Dr Mukherjee talks, as I said, about the history of cancer and its treatment, about how in the mid-part of the 20th century, many of the battles being fought were not just the scientific ones, but the political and policy ones. The creation of the NCI, and its work is discussed at length, as well as the creation, and the forces behind the American Cancer Association.

Also detailed in clear steps is the discovery that smoking causes cancer. This broke my heart a bit, to be honest. My dad, really, did not have to die of cancer. The data was there, but he was too hooked to evaluate it logically and it killed him.

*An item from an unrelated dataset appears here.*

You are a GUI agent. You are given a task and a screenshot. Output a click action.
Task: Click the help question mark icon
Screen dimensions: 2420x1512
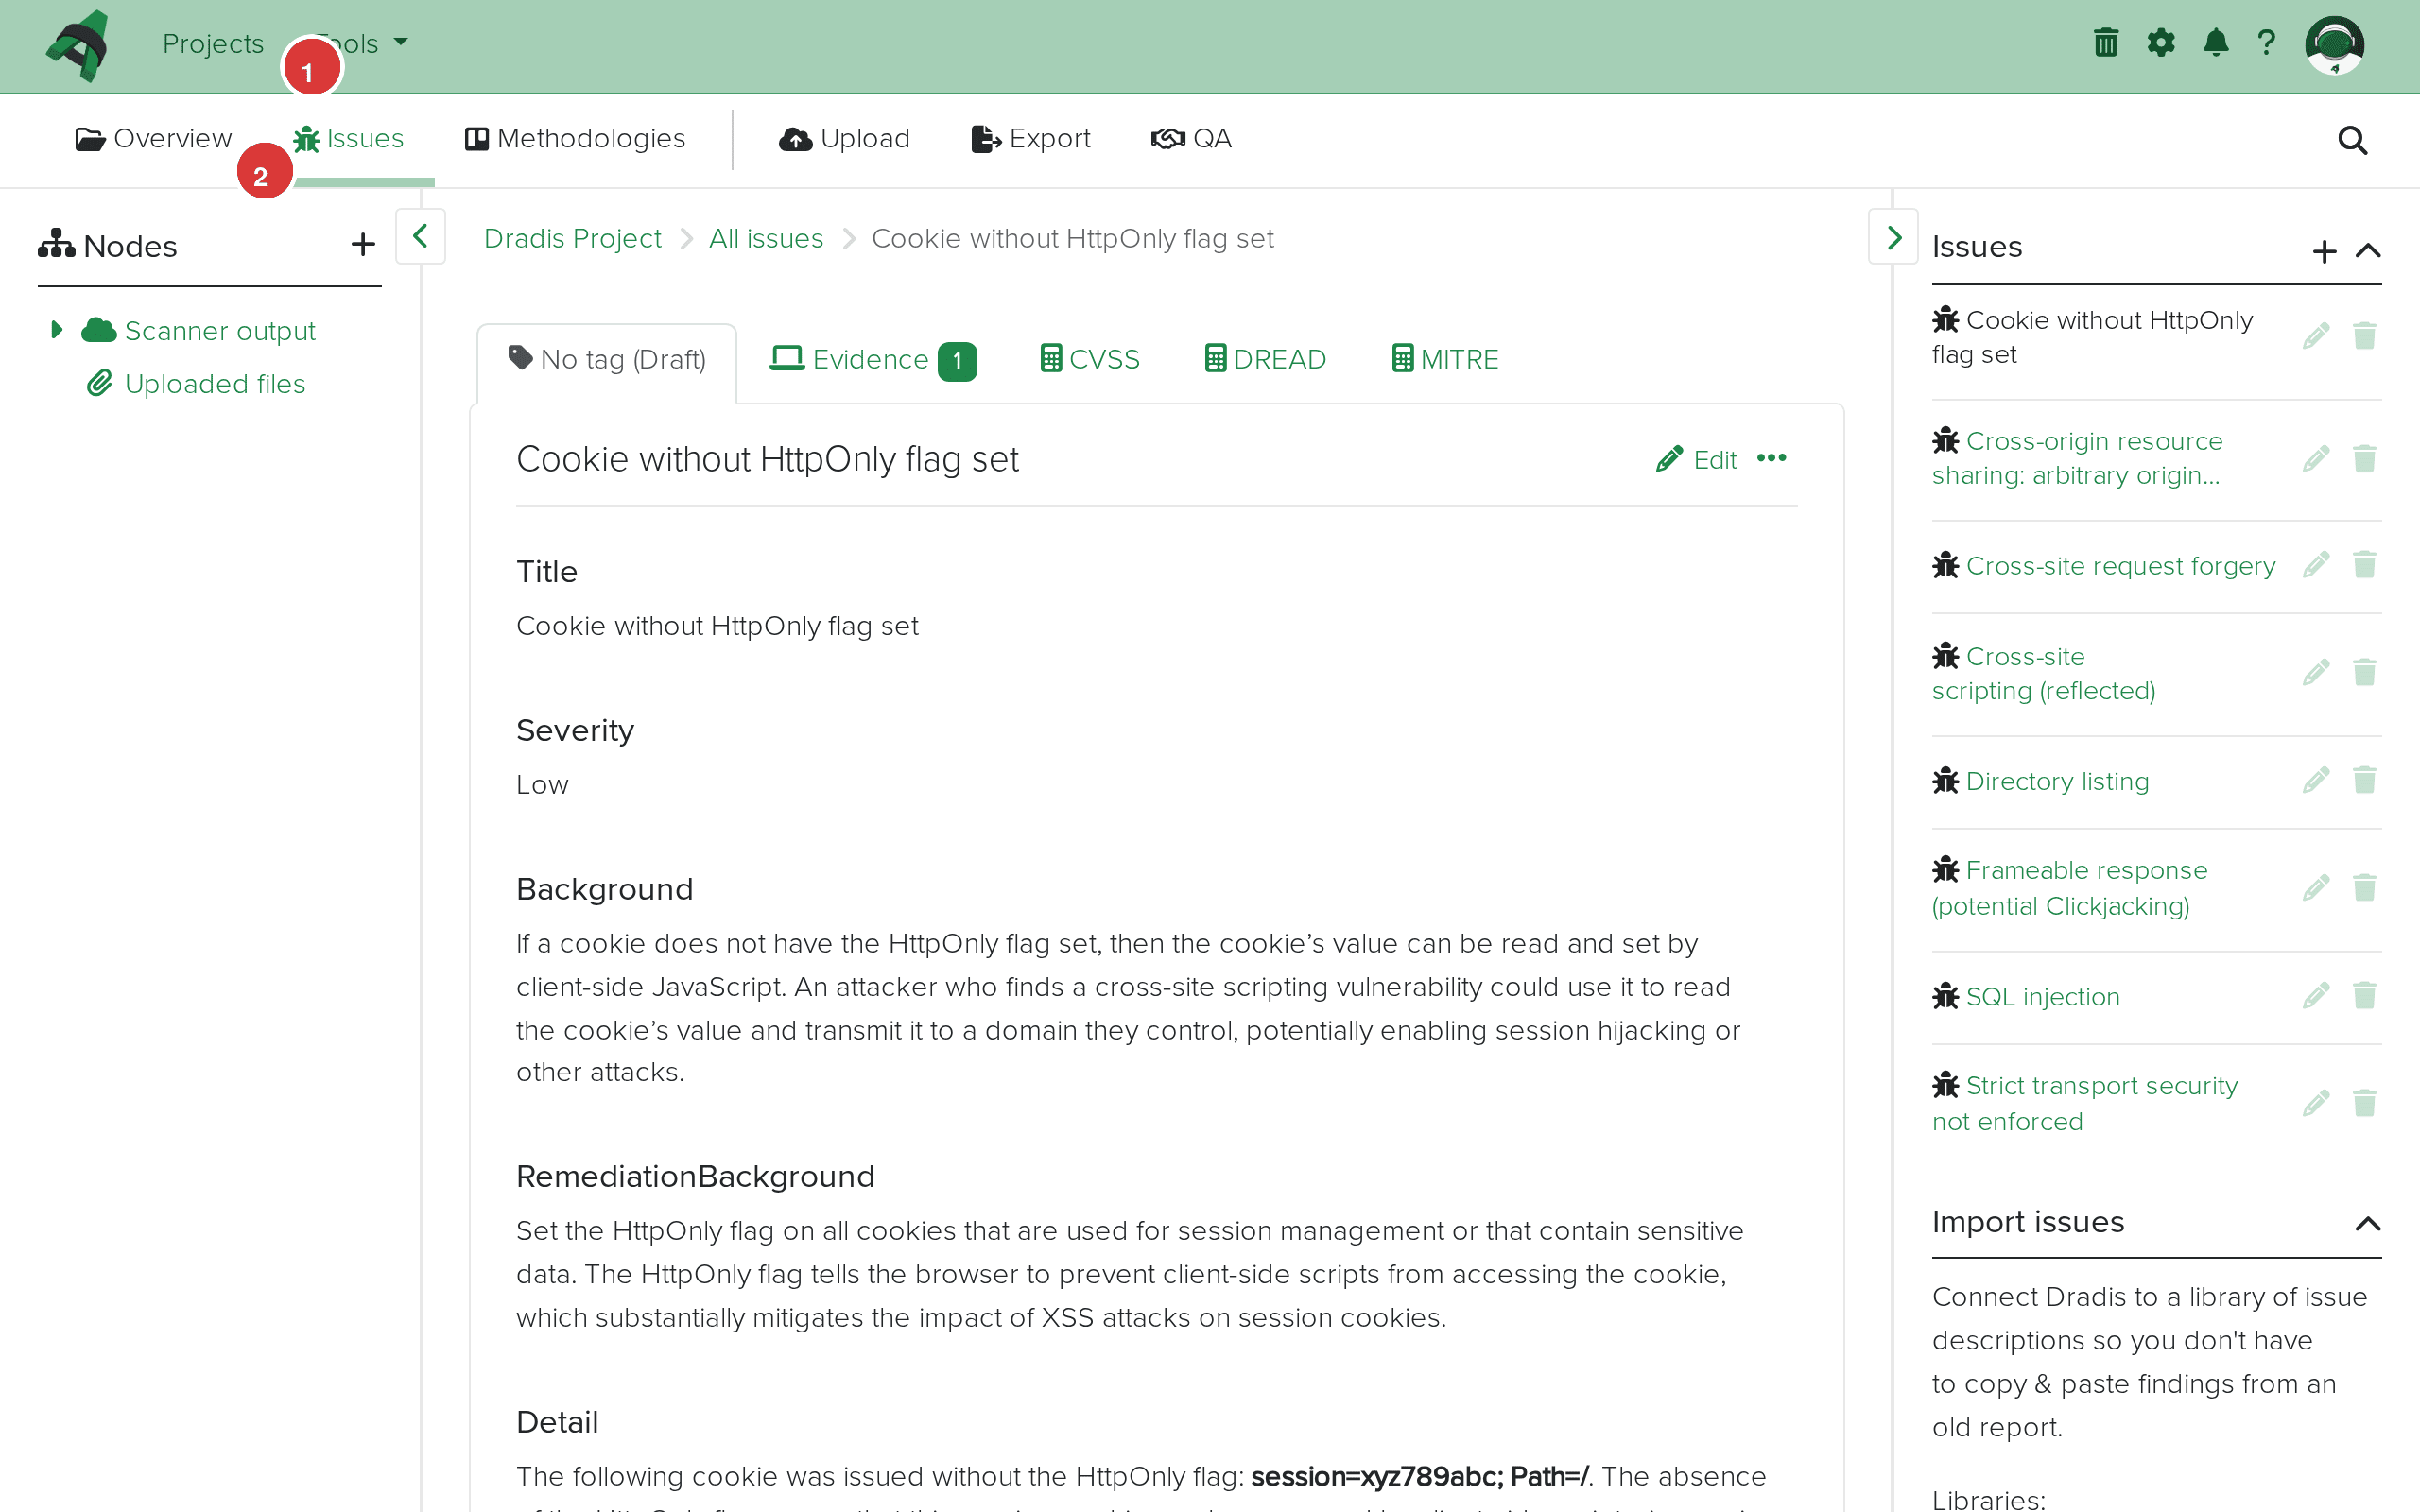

A word on the writing itself. The author does tend towards the verbose, but! Even then, the writing was beautiful. Each word felt carefully chosen, but in place for the specific nuance it would impart.

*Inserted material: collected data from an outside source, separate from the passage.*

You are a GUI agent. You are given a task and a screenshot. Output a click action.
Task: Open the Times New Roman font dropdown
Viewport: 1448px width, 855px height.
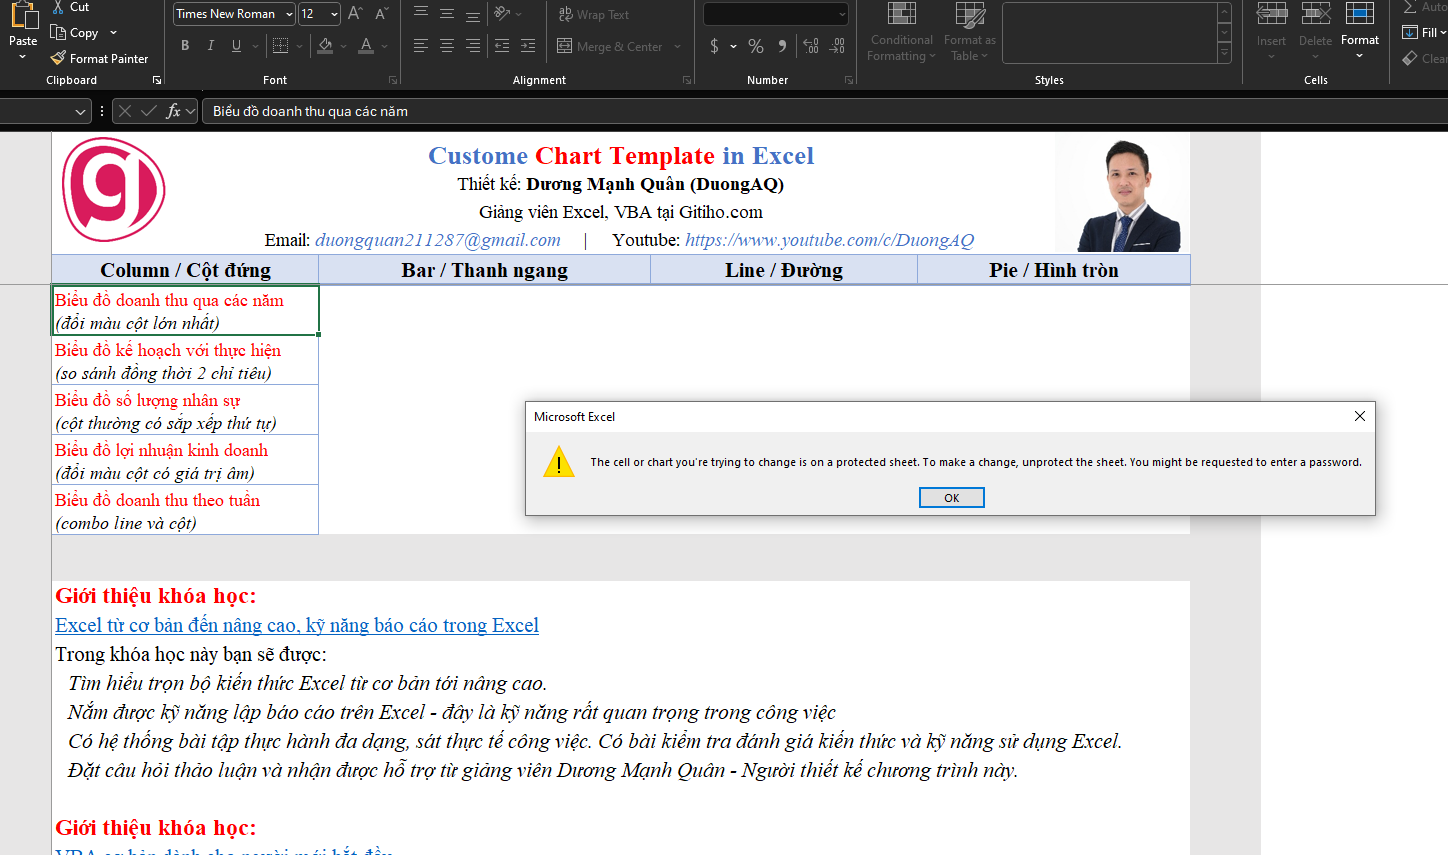(x=289, y=14)
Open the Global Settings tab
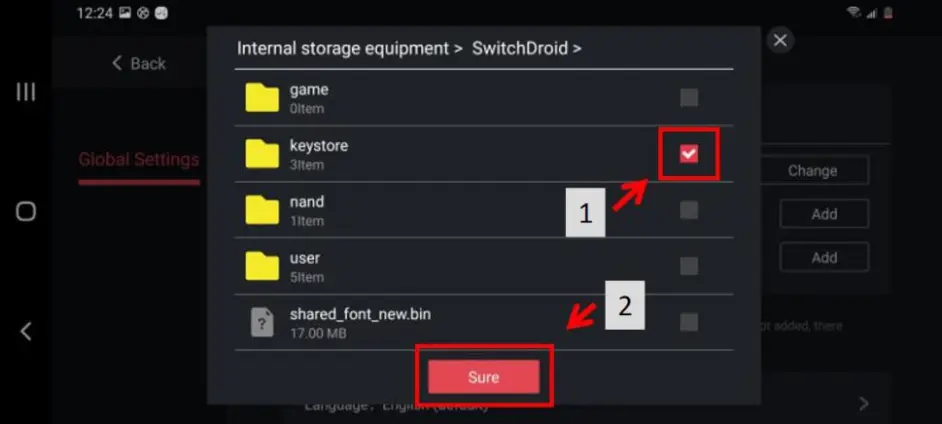Viewport: 942px width, 424px height. 138,160
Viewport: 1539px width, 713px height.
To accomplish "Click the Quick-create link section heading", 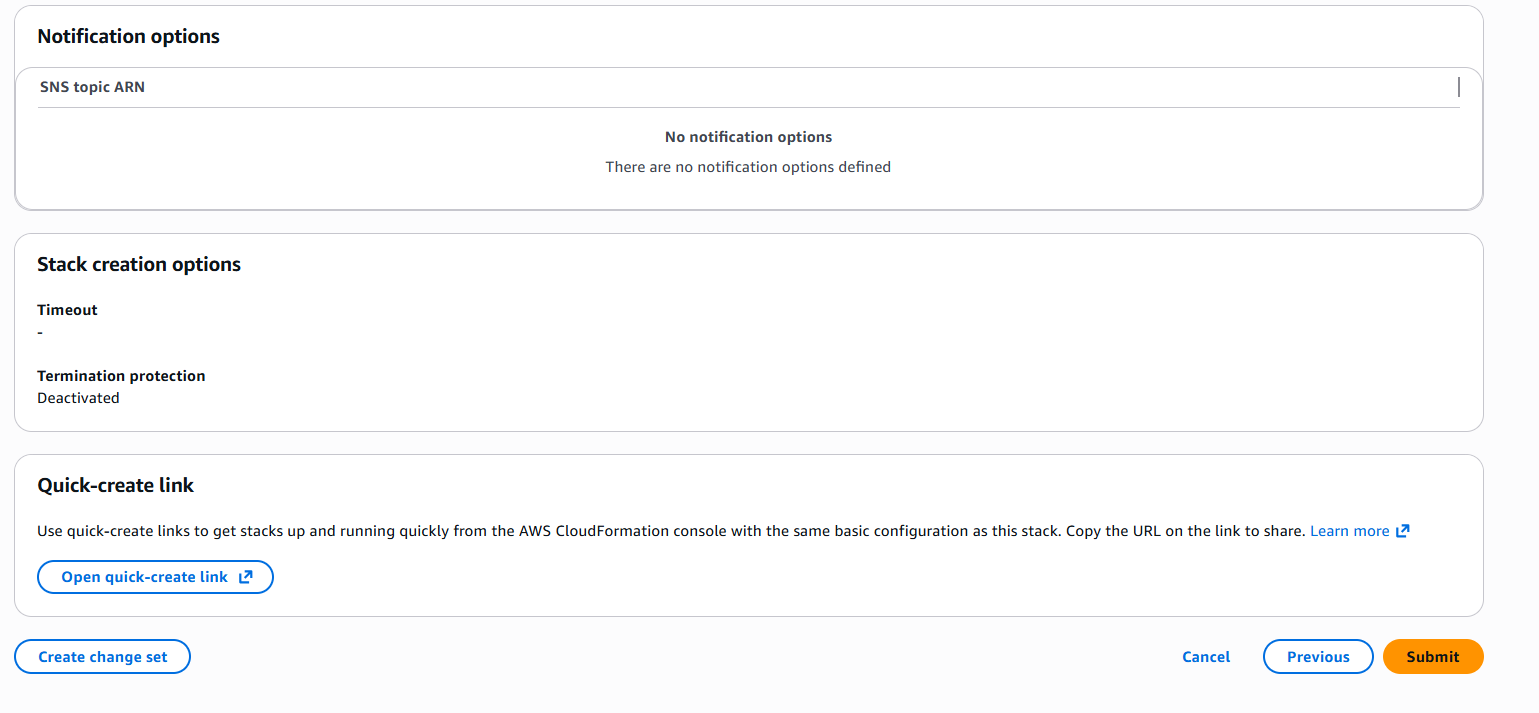I will coord(115,485).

My favourite part of the book, though perhaps the one that got the least in-depth treatment, was the part about the more recent research, medications, and the few decisive scientific victories. The biology of cancer is touched upon, though I'd have loved more detail. However, Dr Mukherjee manages to follow threads of discoveries to their ends, describing, for example, the ins and outs of the cure of chronic myeloid leukemia, without it feeling like he's telling one story after another. The sections feed on each other, and the concepts he delves into (for example, tumour suppressor genes) are revisited in the next ones, so while our understanding of basic cancer biology is never assumed, which is good because it isn't knowledge most of us have on our fingertips, the necessary information is given in detail, and repeated enough to where it doesn't need to be repeated. Which felt like gentle and respectful teaching of difficult concepts to an audience whose level he could not assume. He was thus able, imo, to impart reasonably complex information without ever sounding condescending, without ever talking down at us, because he had laid the groundwork for us to follow his reasoning.

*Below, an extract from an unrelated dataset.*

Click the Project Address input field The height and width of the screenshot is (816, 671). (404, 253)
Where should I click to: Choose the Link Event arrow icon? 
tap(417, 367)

The problems I found with this book....

Like most authors at this point in history, Dr Mukherjee could have used a good editor. I listened to the book on CD, 16 CDs, and there were some repetitions, and some areas that could have been glossed over. He's a bit long winded -ok, fine, verbose- at times, and with that amount of subject matter to cover, this eventually takes a toll.

I get, as I said above, that cancer policy is a major part of the story of cancer, both the medical policy and the political policy. While understanding that, it still seems that a lot of time was devoted to the details of the policy path of cancer, some of which were rather uninteresting and felt almost useless. I'm not talking about science or even medical treatment policy here (for example, while long and sometimes boring, the discussion on radical mastectomy was necessary), but political and lobbying efforts, which, really, YAWN for the most part.

The result, in my opinion of the focus on policy was that there was a short-changing on the science (isn't it always that way?) Dr Mukherjee does talk about many of the breakthrough cancer discoveries of the last century or so, but in very little scientific detail. I'd have preferred more information on that, and less following-the-money.

I could go on and on and not be done. It's a good book, perhaps one of the best I've ever read. I listened on CD, I'm going to be buying the hard copy because it's a book I want to own, to be able to re-visit and reread.

I can't get beyond the fact that this book felt deeply human. That I felt it touched on the very parts of what make us human. I can't quite express it, I don't appear to have quite the words, but reading this book made me acutely aware of our shared humanity. It's cancer's story, but it's also our story, interwoven and entwined, and perhaps the most important part I took away from this book is that this is just the beginning of the story. Cancer's story is our story, and like our story, it is nowhere near being done.